The minister said: "On 18 February a fresh submission of 11 individuals and one organisation linked to terrorism in India has been submitted to the 1267/2253 ISIL and Al-Qaeda Sanctions Committee."
While it is believed that the list includes names of terrorists linked to Pakistan-based terror groups, individual names of terrorists were not revealed. However, on 25 February, spokesperson for India's External Affairs Ministry, Vikas Swarup, confirmed that India was urging the UN to ban Pakistan-based terrorist Masood Azhar. Azhar was the mastermind behind the Pathankot attack in January 2016, which saw an Indian Air Force base attacked by terrorists from the Jaish-e-Mohammad terrorist group.
Swarup said: "We will be moving to 1267 Sanctions Committee to also include the name of Masood Azhar on the sanctions list. It is a great anomaly that the organisation Jaish-e-Mohammed is listed but not its leader."
The UNSC is responsible for imposing asset freezing, travel bans, arms embargos against IS, al-Qaeda and other associated people and groups.

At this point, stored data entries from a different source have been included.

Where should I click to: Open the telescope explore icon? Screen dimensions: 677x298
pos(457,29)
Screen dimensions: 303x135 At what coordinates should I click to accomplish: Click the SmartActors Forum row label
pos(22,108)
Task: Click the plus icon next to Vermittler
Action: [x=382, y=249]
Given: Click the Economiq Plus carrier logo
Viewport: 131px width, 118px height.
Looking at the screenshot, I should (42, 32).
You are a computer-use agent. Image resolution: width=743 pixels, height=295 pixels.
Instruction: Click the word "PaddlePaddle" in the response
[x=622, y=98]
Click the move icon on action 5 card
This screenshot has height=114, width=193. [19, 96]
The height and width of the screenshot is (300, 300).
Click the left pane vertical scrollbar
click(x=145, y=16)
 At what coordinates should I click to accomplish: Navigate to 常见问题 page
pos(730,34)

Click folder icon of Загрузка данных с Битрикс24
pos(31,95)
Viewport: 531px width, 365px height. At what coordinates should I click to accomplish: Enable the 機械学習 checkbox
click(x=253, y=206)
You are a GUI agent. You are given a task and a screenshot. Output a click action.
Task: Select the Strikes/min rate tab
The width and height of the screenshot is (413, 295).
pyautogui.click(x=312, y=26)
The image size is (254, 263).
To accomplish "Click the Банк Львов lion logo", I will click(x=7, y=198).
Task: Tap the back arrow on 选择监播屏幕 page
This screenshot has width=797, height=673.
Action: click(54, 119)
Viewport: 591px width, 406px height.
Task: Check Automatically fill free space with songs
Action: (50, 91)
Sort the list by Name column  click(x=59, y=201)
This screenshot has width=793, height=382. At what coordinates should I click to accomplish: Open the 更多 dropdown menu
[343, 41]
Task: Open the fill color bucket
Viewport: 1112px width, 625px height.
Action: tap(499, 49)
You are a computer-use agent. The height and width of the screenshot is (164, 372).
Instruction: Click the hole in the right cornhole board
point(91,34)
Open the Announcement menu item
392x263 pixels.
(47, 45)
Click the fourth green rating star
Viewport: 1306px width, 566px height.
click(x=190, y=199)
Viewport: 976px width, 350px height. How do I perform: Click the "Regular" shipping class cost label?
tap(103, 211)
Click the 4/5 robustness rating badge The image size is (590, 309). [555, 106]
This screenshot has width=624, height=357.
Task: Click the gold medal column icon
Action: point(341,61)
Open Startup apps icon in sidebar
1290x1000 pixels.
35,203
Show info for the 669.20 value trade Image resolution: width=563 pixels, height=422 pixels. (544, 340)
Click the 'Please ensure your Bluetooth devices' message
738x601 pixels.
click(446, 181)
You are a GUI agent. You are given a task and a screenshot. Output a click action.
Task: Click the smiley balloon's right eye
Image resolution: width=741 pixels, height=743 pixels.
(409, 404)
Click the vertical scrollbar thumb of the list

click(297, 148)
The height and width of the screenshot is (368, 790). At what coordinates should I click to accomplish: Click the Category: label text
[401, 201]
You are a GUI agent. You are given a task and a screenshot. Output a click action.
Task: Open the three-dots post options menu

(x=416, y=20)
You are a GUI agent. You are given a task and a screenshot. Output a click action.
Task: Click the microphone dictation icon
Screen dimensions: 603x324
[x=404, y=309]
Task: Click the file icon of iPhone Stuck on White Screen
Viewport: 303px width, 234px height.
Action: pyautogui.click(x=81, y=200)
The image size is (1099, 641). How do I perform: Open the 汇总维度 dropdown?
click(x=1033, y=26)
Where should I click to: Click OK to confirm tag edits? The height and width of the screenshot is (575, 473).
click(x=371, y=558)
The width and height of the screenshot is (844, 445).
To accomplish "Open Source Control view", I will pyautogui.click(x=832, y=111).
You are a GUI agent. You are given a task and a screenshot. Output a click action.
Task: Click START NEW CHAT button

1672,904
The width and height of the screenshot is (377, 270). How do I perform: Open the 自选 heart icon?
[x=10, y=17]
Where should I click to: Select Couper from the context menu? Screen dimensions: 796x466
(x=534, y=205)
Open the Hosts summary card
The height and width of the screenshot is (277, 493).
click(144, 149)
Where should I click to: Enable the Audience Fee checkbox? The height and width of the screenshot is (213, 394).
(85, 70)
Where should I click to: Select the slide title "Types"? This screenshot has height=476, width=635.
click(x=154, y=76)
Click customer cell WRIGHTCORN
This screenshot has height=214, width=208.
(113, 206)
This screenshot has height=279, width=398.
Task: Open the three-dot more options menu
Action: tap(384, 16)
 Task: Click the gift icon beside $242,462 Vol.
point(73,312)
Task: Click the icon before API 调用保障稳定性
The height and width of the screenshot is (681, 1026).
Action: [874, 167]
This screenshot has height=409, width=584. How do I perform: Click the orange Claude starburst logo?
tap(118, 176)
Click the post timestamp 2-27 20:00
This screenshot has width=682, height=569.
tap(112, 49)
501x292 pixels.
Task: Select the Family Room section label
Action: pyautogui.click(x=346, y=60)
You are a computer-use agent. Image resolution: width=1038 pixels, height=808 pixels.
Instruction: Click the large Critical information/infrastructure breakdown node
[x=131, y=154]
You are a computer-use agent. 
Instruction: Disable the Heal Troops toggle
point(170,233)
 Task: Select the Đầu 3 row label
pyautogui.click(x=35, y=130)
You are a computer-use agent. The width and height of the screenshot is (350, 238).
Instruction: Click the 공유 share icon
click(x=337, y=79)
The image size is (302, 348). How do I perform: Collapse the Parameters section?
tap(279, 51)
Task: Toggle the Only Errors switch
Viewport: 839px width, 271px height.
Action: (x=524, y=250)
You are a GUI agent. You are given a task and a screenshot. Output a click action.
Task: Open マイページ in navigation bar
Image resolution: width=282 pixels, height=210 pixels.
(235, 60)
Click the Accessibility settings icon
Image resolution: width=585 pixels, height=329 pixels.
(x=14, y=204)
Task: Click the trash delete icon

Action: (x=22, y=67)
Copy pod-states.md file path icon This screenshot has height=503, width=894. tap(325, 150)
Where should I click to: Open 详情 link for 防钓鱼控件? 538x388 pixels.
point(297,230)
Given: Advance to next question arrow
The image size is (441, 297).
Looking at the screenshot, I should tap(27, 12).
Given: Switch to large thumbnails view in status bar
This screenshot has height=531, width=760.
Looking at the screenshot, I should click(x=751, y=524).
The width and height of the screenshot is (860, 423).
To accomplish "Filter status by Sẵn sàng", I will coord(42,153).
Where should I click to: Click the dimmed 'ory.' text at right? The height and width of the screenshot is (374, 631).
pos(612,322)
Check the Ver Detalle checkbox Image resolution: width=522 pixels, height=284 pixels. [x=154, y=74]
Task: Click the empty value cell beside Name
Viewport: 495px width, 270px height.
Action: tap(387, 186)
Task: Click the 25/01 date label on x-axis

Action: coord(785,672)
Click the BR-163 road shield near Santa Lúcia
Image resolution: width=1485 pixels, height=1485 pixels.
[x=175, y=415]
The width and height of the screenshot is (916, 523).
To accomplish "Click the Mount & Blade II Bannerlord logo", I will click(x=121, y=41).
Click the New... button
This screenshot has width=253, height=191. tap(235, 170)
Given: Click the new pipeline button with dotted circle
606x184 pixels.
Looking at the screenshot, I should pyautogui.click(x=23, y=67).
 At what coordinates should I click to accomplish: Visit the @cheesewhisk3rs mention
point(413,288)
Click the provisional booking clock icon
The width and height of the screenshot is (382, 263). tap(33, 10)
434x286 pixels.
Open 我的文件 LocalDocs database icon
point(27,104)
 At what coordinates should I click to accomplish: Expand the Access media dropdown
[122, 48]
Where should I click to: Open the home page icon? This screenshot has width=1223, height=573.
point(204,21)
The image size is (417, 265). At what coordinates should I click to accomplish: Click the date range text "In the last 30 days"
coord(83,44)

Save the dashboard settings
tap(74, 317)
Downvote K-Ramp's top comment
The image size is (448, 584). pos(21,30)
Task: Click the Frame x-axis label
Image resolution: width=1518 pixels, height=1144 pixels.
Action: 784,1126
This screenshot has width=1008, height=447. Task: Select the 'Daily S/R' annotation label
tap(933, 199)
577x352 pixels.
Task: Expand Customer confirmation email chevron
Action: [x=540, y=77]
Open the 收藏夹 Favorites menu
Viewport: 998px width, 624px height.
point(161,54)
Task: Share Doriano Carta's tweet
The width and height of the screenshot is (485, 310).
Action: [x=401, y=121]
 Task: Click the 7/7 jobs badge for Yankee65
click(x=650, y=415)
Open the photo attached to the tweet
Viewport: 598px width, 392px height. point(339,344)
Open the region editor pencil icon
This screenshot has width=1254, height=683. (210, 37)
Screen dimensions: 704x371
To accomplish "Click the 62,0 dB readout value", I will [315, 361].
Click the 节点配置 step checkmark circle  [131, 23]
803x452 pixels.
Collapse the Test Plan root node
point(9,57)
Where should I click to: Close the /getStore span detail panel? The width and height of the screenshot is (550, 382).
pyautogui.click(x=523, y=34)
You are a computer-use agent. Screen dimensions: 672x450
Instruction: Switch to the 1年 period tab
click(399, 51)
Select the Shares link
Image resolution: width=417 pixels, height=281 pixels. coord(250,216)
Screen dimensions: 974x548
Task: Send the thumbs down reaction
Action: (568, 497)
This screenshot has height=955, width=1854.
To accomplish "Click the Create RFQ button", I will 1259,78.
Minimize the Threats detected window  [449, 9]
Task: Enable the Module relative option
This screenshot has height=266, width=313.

The Al-Qaeda Sanctions Commtitee is one of three Security Council committees that deals with counterterrorism measures. In 2002 the committee passed a resolution to add a travel ban on Osama bin Laden and al-Qaeda.
During her speech at parliament, Swaraj also noted that India had signed extradition treaties with 40 countries, while entering into extradition agreements with nine countries. These are designed to bring back fugitive criminals wanted in India from abroad based on criminal offences, including terrorist offences.